I have been attending the Internationalization & Unicode Conference (aka, IUC) every year for the past several years, and I typically deliver a presentation (or two) during the two-day conference proper. I was given the opportunity to present about an intriguing and forward-looking topic at IUC35 last October that I entitled Genuine Han Unification (click on the title to view the presentation slides).
The primary premise of the presentation is that it is possible that the (sometimes subtle) differences between CJK Unified Ideographs as used by the various regions—such as China, Taiwan, Hong Kong, Japan, and the Koreas—may become irrelevant, and that there may be a movement to unify these differences so that a single shape or form becomes the norm. Of course, this cannot happen today, mainly due to the biases of the current generation, but I am suggesting that a future generation may be bold enough to take on such an initiative. After all, these characters are from the same script, and even with subtle differences, they are mutually intelligible, as evidenced by today’s mobile devices that often deliver a single glyph per CJK Unified Ideograph code point regardless of the language.
Below is Table 3-99 that was excerpted from page 174 of CJKV Information Processing (Second Edition) that provides examples of CJK Unified Ideographs whose shapes may be different depending on the locale or region.
Of course, the CJK Unified Ideograph U+4E00 (一) is present in the table because it serves as a prototypical example of a CJK Unified Ideograph that requires only a single glyph regardless of the locale or region.
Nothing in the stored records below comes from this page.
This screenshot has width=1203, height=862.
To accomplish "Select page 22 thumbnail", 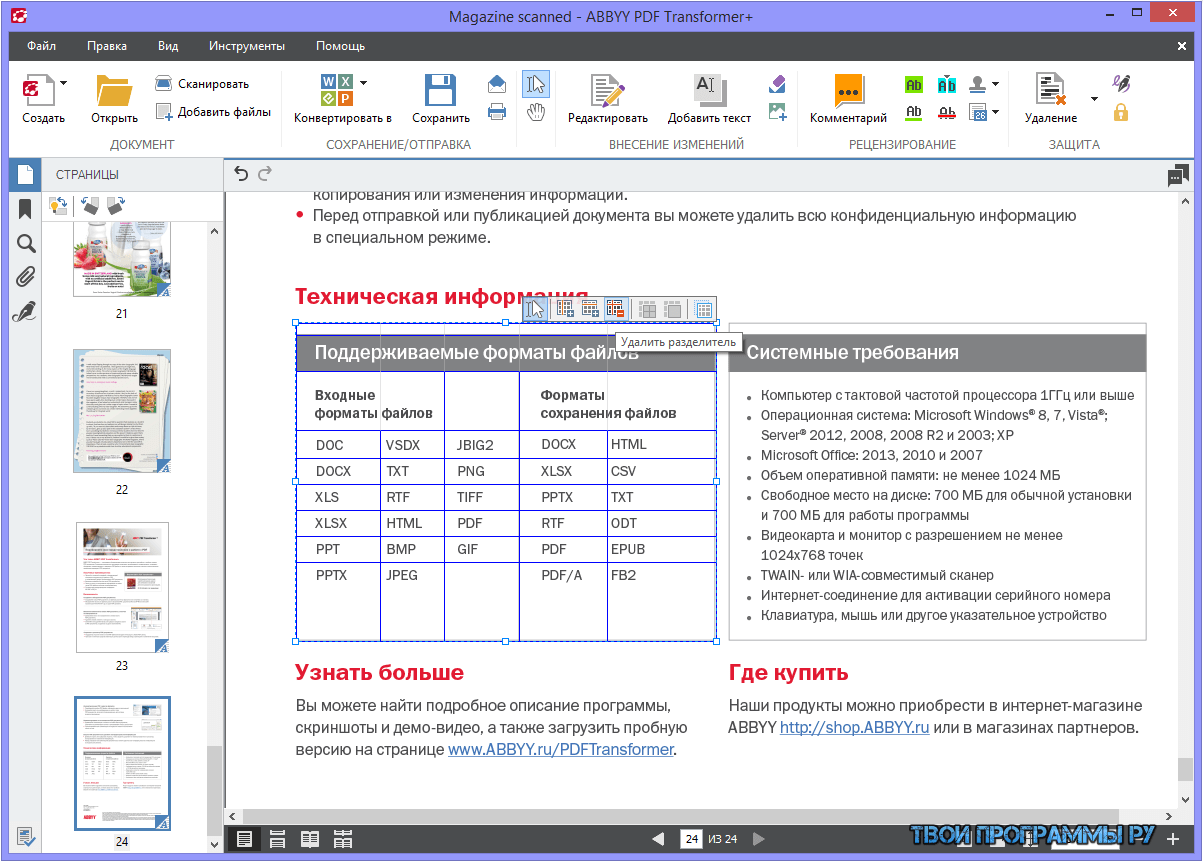I will point(122,411).
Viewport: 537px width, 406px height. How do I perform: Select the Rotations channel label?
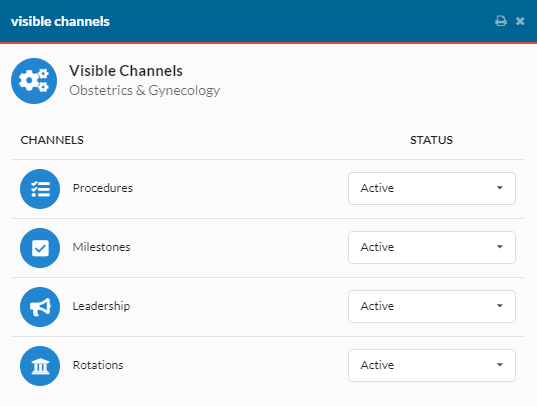tap(98, 365)
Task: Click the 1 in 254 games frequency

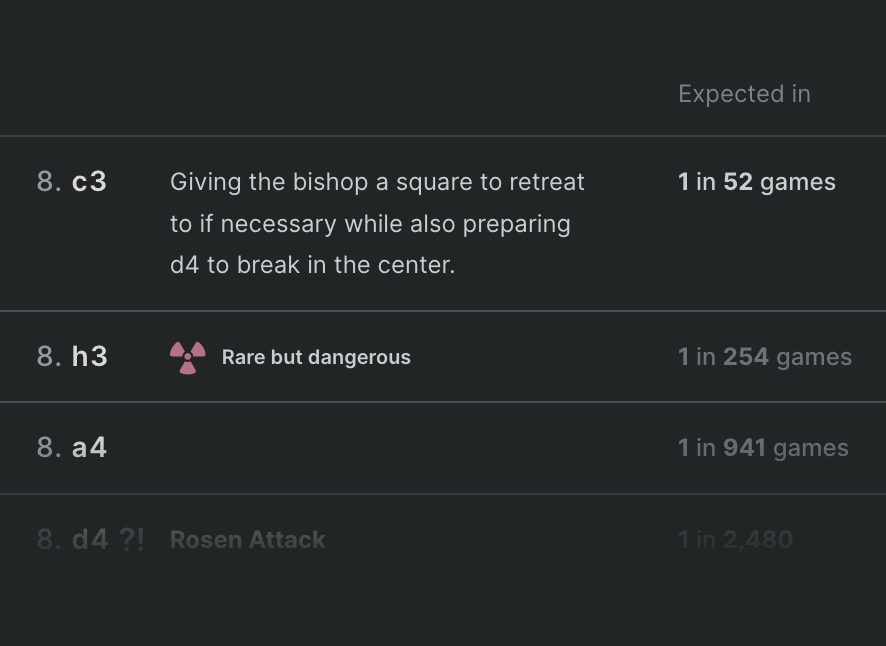Action: (x=765, y=357)
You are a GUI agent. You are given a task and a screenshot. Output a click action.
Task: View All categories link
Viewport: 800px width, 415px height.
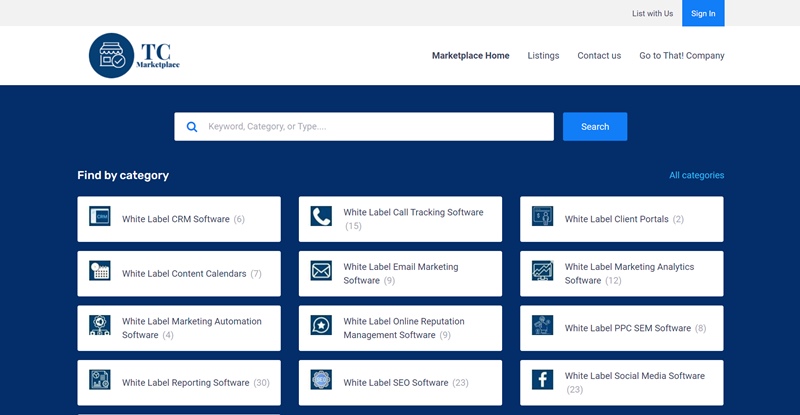coord(696,175)
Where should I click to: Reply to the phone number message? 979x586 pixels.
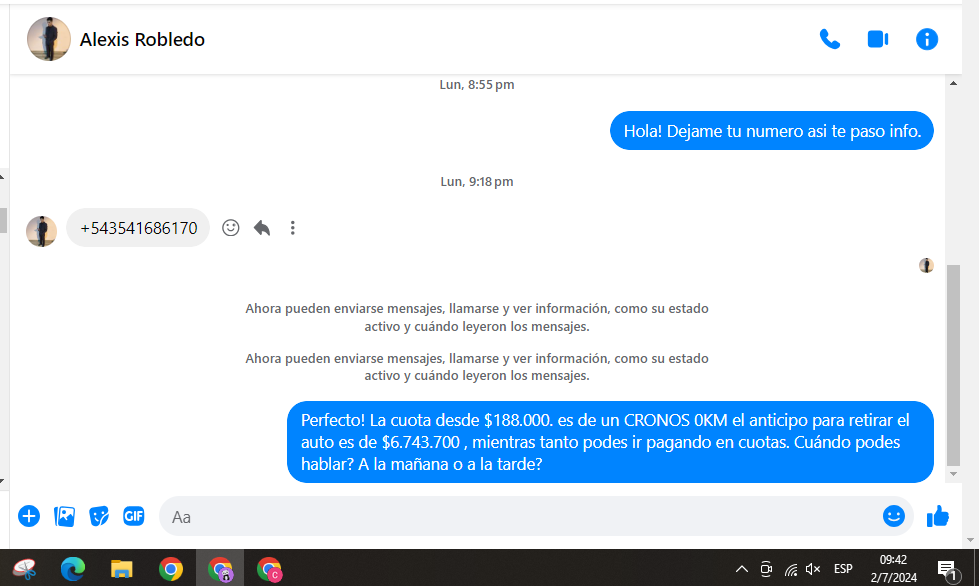(x=262, y=228)
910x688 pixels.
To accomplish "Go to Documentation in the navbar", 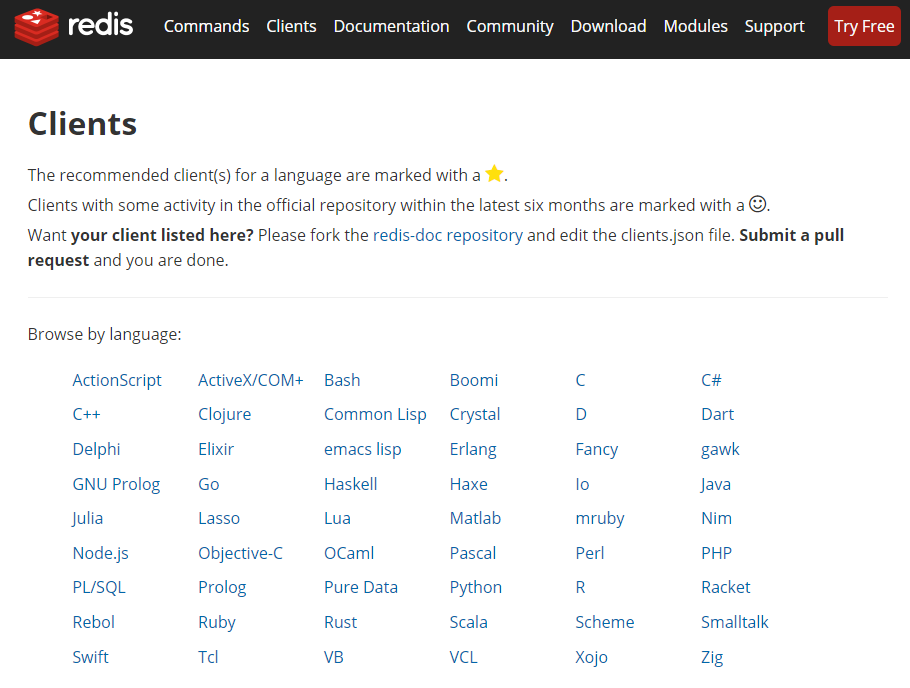I will click(x=391, y=26).
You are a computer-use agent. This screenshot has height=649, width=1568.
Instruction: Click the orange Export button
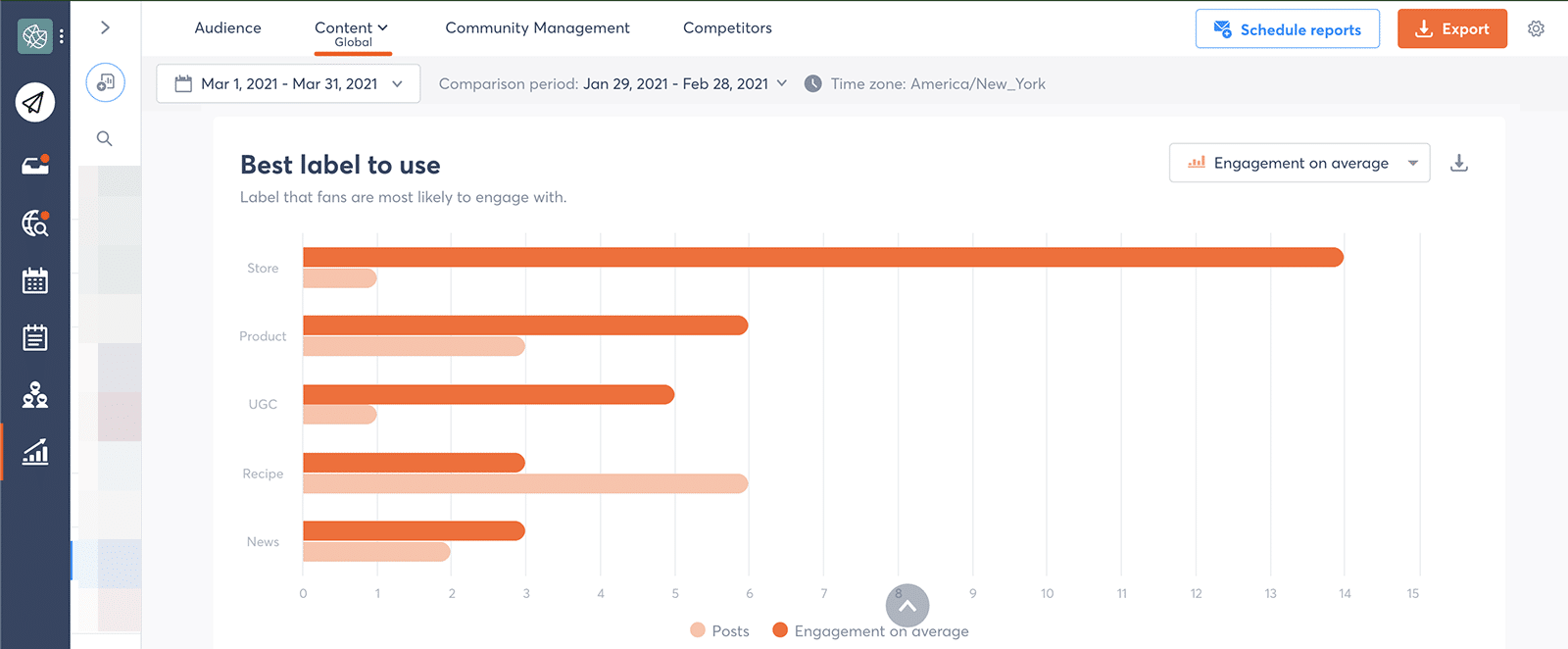point(1451,29)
Interestingly, the first real-world implementation of Genuine Han Unification is arguably GB 18030, which is a character set standard that was established by China, whose first version was published in 2000. A revised version was subsequently published in 2005. A relevant characteristic of GB 18030 is that it is code-point–compatible with all future versions of Unicode, meaning that all CJK Unified Ideographs have a corresponding GB 18030 code point, and that GB 18030 defines a single glyph per CJK Unified Ideograph code point. This, by definition, is Genuine Han Unification. In other words, regardless of whether a particular CJK Unified Ideograph is used in China, GB 18030 includes a glyph for it, designed according to the conventions set forth by China. This means that CJK Unified Ideographs that are specific to Japan or Korea may look inappropriate to those from those regions.
In any case, I encourage those who are interested in this topic to peruse my IUC35 presentation whose link is provided earlier in this post. This topic is admittedly one that is likely to polarize people, meaning that some will vehemently disagree, and some will completely agree. Because it is a forward-looking topic, only time will tell what will happen.